Roughly 150,000 UK businesses are not ready to keep exporting to the EU in the event of a no-deal Brexit, Mark Carney has said.
The Bank of England governor said the companies still did not have the necessary paperwork and while many had built up contingency stocks, these would only last “weeks”.
“Business will be reliant on what the governments are able to do in order to keep the ports open, the trade flowing,” he told the BBC’s Today programme.
Carney said the UK’s financial system would be resilient in the event of a no-deal Brexit, and that three-quarters of UK businesses have done as much as they can to prepare.
“But it doesn’t mean they are fully ready, in fact far from it,” he added.

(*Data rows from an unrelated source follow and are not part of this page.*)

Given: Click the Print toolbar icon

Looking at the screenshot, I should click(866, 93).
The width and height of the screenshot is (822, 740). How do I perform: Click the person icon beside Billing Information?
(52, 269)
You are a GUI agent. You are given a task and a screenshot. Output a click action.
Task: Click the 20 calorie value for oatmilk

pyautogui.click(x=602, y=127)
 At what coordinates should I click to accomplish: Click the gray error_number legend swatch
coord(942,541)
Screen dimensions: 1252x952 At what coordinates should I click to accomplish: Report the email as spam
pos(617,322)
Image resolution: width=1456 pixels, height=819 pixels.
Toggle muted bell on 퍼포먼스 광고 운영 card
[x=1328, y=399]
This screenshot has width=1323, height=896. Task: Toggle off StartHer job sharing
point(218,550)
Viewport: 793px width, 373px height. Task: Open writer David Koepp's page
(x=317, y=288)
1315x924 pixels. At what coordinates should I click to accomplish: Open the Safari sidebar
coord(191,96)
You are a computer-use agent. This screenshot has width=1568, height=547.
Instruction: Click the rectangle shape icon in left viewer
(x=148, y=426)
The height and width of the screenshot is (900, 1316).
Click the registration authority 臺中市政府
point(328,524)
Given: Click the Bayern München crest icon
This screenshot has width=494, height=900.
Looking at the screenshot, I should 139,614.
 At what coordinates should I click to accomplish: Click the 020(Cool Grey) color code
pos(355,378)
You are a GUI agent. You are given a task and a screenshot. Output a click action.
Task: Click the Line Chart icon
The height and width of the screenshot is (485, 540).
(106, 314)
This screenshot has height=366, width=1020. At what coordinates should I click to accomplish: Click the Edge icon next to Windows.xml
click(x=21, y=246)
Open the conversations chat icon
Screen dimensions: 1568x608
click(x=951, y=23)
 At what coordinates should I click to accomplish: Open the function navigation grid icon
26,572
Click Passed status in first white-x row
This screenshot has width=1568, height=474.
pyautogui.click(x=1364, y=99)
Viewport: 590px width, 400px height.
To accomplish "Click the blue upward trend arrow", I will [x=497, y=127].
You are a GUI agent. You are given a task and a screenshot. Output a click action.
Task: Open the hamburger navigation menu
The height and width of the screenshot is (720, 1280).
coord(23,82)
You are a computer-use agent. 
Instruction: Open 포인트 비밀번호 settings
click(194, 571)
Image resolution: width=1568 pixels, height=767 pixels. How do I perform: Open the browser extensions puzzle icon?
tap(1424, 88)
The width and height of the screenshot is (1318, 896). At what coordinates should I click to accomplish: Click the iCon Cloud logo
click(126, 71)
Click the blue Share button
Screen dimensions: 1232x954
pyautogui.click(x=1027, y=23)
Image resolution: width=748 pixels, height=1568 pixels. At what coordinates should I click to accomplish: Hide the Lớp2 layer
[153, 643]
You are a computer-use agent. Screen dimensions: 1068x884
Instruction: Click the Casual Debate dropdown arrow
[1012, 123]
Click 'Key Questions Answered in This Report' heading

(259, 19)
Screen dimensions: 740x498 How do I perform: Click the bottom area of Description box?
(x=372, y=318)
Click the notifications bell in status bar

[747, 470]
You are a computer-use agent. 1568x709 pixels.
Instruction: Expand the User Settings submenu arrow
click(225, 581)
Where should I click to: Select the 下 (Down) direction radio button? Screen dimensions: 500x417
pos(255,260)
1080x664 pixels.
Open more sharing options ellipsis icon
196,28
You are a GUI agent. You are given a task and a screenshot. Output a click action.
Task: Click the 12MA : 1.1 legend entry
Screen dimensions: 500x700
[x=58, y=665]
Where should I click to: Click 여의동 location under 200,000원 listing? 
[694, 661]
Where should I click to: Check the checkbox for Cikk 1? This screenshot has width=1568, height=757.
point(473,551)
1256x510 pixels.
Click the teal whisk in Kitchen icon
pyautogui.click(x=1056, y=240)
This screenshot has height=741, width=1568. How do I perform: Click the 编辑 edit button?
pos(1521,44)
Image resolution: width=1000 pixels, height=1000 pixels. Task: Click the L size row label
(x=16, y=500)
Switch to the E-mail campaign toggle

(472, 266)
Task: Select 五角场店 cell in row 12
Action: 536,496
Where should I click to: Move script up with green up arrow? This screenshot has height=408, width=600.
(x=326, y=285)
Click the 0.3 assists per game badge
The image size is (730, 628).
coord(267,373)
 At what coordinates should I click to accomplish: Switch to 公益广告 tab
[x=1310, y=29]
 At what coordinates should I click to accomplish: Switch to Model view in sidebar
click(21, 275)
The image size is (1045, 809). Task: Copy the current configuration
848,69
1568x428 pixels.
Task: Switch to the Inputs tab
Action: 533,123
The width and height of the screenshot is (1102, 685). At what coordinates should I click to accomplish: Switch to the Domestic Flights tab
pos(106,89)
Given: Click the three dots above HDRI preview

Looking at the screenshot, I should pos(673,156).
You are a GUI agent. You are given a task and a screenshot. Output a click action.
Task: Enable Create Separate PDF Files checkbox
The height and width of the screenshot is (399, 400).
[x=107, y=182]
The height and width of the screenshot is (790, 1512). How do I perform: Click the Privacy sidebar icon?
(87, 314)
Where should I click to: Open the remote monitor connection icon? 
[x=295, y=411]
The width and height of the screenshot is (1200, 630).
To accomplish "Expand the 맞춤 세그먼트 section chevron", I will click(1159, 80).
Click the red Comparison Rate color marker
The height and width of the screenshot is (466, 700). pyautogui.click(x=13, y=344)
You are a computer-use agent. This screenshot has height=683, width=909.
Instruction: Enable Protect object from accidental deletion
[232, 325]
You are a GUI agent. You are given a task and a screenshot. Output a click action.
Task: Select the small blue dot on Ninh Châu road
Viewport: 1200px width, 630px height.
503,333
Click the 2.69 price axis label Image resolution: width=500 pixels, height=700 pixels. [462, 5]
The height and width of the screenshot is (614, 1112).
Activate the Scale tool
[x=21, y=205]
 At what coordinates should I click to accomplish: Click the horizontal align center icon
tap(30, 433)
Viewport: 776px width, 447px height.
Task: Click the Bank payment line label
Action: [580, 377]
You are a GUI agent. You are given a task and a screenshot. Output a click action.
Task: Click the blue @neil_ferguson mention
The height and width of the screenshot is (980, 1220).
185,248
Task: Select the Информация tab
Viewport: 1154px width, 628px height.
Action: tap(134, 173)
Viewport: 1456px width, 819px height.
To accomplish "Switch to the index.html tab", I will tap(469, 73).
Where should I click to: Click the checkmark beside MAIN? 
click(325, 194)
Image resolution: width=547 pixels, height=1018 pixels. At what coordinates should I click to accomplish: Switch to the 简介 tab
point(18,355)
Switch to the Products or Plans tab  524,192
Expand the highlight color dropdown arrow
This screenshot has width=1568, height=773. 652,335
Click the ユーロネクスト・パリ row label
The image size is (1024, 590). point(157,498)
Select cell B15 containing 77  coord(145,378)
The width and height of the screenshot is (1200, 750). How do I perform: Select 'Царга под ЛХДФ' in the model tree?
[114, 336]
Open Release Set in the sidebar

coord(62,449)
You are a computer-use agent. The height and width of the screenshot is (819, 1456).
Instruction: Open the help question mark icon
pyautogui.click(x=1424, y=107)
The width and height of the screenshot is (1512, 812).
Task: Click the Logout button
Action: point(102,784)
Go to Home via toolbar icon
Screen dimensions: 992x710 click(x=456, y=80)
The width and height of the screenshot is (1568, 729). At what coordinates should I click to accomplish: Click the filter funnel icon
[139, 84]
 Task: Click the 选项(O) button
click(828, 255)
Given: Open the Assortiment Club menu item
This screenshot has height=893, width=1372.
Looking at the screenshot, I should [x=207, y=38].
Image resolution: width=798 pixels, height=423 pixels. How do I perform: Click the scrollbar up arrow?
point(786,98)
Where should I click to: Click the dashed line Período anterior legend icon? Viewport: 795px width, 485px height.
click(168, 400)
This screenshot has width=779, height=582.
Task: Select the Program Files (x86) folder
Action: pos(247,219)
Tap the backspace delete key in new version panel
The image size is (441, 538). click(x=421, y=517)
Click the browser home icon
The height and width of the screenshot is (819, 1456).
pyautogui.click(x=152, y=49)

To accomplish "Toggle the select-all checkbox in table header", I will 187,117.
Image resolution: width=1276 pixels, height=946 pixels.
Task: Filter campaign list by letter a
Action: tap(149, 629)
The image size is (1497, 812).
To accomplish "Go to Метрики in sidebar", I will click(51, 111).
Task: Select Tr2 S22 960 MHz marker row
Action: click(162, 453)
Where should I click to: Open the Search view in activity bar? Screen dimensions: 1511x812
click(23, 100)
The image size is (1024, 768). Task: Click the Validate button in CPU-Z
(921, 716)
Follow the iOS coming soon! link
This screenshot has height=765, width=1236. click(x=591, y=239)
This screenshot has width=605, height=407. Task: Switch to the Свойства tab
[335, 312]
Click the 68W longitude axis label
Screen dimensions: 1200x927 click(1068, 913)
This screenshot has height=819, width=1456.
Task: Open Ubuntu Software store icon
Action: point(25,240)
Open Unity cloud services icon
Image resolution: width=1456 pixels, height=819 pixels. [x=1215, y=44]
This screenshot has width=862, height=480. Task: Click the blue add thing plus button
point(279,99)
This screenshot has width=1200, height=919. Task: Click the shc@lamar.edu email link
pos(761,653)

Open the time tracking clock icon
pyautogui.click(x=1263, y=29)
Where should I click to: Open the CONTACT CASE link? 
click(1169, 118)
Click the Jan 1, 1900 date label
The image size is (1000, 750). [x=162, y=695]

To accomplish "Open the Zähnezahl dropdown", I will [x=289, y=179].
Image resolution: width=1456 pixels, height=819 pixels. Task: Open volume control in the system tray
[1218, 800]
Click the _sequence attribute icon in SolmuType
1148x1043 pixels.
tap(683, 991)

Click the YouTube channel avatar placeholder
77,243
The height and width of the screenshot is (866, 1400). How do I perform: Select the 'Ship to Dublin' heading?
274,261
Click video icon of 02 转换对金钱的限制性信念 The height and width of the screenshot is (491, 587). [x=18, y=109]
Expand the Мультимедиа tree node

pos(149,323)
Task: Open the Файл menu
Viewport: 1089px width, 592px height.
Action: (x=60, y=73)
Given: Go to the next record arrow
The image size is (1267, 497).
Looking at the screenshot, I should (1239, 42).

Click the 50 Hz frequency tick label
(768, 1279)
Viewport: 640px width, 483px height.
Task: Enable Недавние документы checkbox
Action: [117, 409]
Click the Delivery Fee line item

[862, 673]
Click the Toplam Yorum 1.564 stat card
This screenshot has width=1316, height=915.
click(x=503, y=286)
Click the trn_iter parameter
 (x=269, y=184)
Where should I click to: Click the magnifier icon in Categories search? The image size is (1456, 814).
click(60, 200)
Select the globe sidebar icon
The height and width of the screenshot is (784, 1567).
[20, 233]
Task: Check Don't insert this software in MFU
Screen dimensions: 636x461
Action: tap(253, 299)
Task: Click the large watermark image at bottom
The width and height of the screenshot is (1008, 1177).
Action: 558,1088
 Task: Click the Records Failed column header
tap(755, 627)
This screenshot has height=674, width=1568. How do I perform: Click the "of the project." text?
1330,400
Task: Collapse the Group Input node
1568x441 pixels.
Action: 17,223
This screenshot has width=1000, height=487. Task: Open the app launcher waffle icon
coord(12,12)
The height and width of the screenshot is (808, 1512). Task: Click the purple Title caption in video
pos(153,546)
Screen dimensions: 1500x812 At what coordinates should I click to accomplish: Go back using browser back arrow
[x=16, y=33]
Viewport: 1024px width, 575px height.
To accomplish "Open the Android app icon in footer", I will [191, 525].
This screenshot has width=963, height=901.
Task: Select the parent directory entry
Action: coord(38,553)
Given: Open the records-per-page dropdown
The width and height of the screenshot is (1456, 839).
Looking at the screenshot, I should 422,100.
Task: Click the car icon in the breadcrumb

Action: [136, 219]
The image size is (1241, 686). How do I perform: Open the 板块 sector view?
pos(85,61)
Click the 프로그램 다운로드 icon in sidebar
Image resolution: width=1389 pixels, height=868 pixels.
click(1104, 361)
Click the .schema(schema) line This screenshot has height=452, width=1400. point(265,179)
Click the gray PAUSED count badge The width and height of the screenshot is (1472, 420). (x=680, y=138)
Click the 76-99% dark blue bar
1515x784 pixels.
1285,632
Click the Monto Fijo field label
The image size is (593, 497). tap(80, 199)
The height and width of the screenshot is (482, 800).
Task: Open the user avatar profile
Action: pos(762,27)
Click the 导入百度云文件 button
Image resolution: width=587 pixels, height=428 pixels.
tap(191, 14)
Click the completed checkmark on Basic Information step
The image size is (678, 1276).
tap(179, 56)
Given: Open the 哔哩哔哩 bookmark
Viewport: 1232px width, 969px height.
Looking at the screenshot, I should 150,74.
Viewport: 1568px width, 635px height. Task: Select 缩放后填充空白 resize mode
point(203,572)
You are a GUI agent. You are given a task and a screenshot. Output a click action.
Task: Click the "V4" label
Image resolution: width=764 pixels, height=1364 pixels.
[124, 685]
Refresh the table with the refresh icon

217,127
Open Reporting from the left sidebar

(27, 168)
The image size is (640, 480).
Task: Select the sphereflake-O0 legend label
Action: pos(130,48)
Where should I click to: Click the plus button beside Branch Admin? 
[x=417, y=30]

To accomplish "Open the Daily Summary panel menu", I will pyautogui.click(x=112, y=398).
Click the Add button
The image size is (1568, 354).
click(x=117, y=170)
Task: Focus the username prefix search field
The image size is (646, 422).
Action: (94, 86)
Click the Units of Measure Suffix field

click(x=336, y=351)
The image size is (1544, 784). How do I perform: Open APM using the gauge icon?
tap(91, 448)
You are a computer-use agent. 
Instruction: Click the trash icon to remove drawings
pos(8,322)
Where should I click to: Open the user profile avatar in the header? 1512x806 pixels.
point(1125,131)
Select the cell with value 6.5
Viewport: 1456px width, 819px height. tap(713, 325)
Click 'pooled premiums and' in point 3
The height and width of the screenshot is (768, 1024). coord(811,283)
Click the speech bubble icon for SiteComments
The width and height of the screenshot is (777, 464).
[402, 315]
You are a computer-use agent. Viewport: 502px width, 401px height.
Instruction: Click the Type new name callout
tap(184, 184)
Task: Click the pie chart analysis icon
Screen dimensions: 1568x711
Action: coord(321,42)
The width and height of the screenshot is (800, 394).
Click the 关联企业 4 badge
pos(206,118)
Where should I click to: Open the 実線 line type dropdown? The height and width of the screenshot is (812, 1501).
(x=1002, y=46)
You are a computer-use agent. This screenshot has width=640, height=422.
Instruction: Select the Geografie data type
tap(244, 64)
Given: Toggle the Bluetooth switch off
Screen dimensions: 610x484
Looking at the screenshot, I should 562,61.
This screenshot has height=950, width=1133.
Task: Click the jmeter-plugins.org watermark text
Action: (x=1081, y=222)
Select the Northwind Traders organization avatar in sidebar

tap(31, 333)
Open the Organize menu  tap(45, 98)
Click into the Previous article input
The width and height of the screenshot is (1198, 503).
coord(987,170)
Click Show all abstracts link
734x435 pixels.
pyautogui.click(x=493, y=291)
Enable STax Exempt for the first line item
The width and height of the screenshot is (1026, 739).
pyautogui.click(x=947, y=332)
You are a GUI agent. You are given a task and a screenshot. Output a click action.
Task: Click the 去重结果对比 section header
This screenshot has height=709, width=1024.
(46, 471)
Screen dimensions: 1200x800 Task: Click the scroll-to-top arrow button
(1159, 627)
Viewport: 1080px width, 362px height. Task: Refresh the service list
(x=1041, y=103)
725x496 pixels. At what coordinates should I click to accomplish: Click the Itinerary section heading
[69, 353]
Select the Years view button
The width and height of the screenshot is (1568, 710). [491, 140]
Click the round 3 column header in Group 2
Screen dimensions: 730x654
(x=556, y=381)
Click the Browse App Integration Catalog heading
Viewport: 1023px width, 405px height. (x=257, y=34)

Carney also rejected a claim by Tory leadership frontrunner Boris Johnson, who said the UK could secure a 10-year grace period to avoid paying EU trade tariffs after a no-deal Brexit.
The Bank of England boss instead stated the return of trade tariffs on goods shipped to the EU would be “automatic”.
“We should be clear that not having an agreement with the European Union would mean that there are tariffs, automatically, because the Europeans have to apply the same rules to us as they apply to everyone else,” he said.
Carney last night spoke at the annual Mansion House bankers’ and merchants’ dinner in the City, in what was likely his last ever speech at the famous event.
The outgoing governor praised Facebook’s proposed global payments system and said the Bank will carry out a stress test on financial institutions to see how they would cope with a climate crisis.
But the speech was overshadowed by an incident in which Tory MP Mark Field appeared to grab a climate change protestor and forcibly eject her from the room.